CFD Online Discussion Forums

CFD Online Discussion Forums (
-   OpenFOAM Running, Solving & CFD (
-   -   Concurrent runs slowing each others (

johndeas October 21, 2008 12:40

Hi, I wanted to launch seve

I wanted to launch several runs of one case on a multicore machine at the same time. I hoped, since each process would be completely independent, that computation time of each run won't affect too much the others. To the contrary, I witnessed an increase in the calculation time spent on each timestep according to the following chart:

(Results are not very precise, I used a timer to get them quickly, but the trends are represented). There is a very big increase in computation time, and it seems to occur by levels (e.g. with 3 or 4 cores results are quite the same).

To detect whether the problem is coming from OpenFOAM or not, I tried to see if another will lay the same results. I chose to launch several runs of Scilab, computing a basic matrix inversion. The command was: for i=1:10000, inv(rand(1000,1000));

The following results were obtained :

As one can see, the performance of the runs are relatively unaffected by the others until almost all the cores are occupied by Scilab processes.

I am using a dell station with 2 Intel E5450 processors each consisting of 4 cores cadenced at 3 gHz. The operating system is RHEL 5.
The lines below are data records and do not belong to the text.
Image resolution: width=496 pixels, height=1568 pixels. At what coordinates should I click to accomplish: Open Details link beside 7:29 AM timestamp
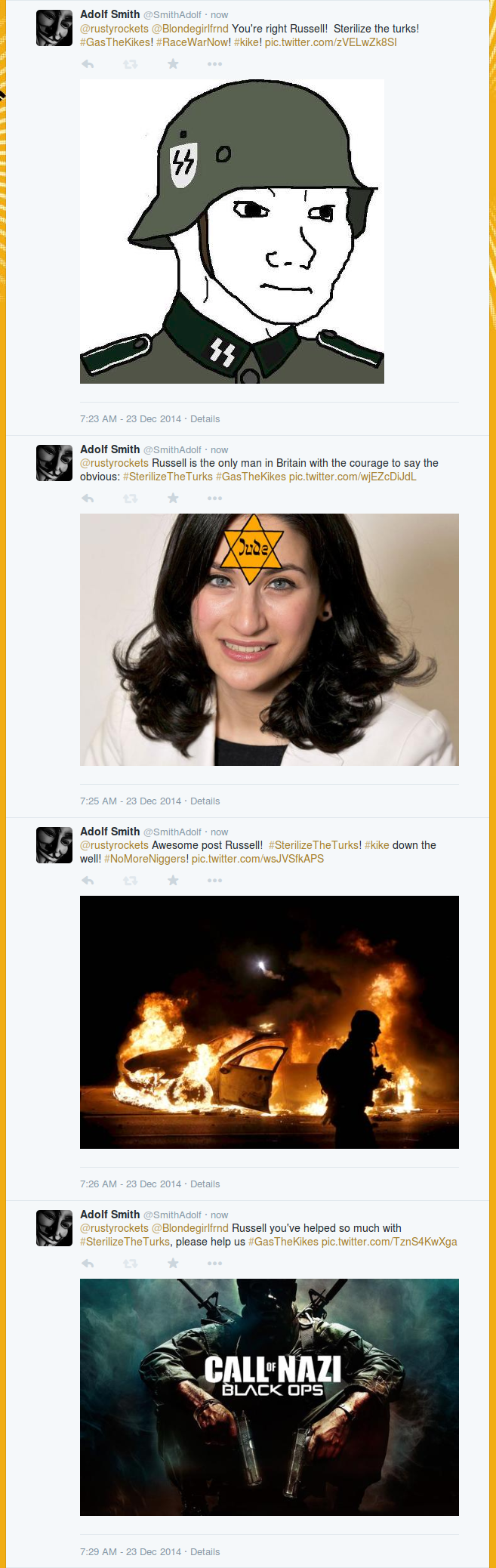[205, 1552]
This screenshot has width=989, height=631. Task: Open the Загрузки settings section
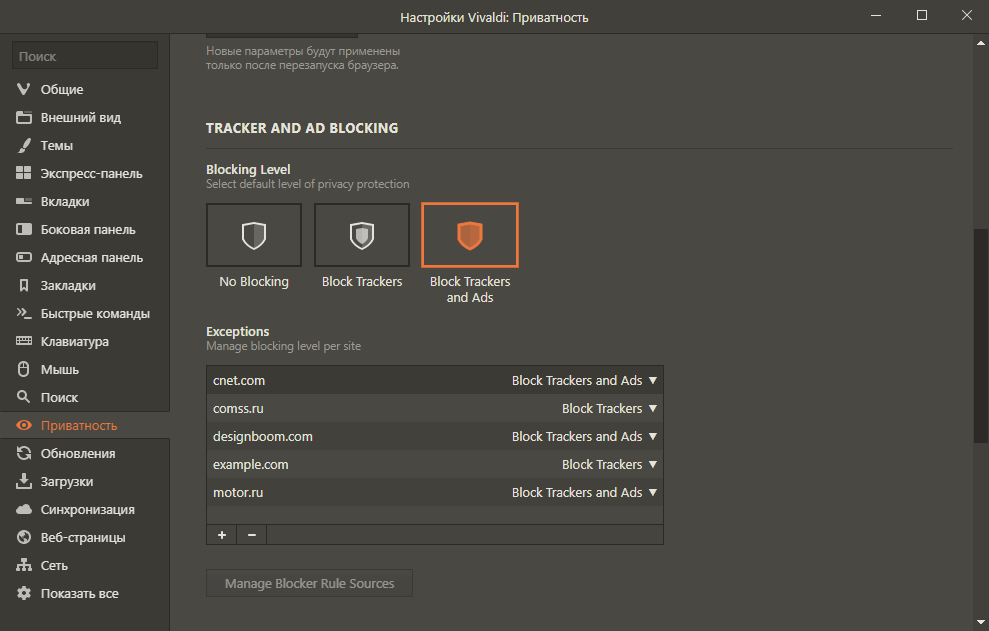pyautogui.click(x=67, y=482)
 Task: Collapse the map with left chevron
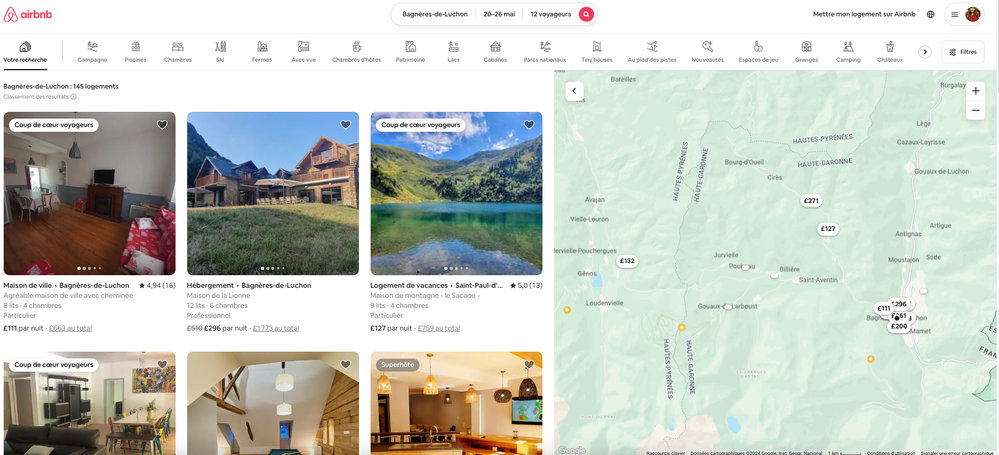click(574, 91)
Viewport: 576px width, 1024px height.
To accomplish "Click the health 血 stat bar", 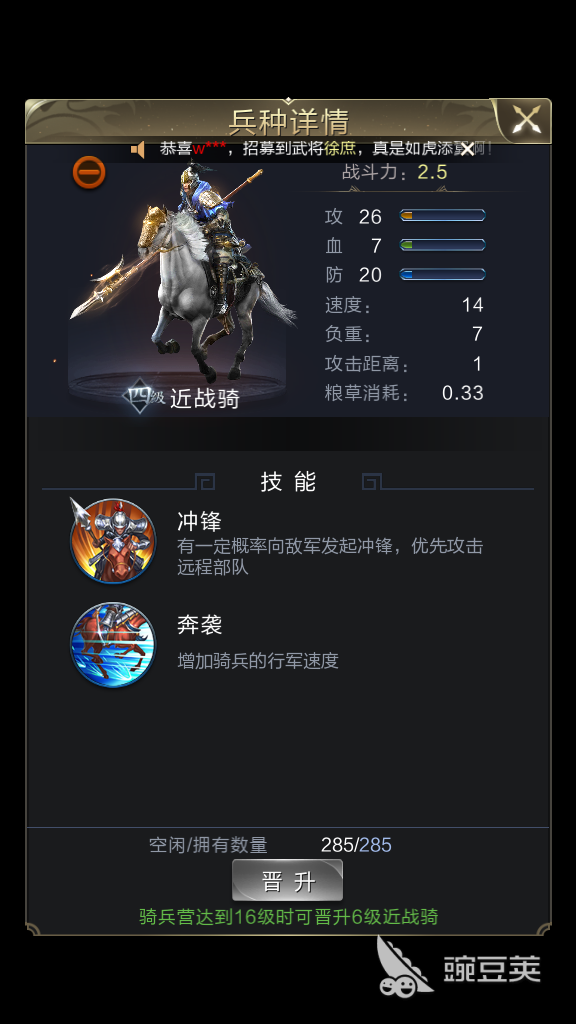I will [x=442, y=245].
Is my problem coming from OF, should I adjust some parameters ? I hinted that OpenFOAM is making much more access to the RAM than Scilab, and maybe can slow the other processes accesses. Has somebody witnessed the same behaviour with OF ?

Thank you,


johndeas October 21, 2008 12:42

Sorry for the image sizes, did
Sorry for the image sizes, didn't check that !

olesen October 21, 2008 13:16

We have dual-core dual-cpu ser
We have dual-core dual-cpu servers.
With both OpenFOAM and STAR-CD we get better performance if we use a single core from each cpu and split across more machines rather than use all available cpus and cores.
Apparently the bottleneck to memory is much more significant than the additional network traffic by splitting across more separate machines.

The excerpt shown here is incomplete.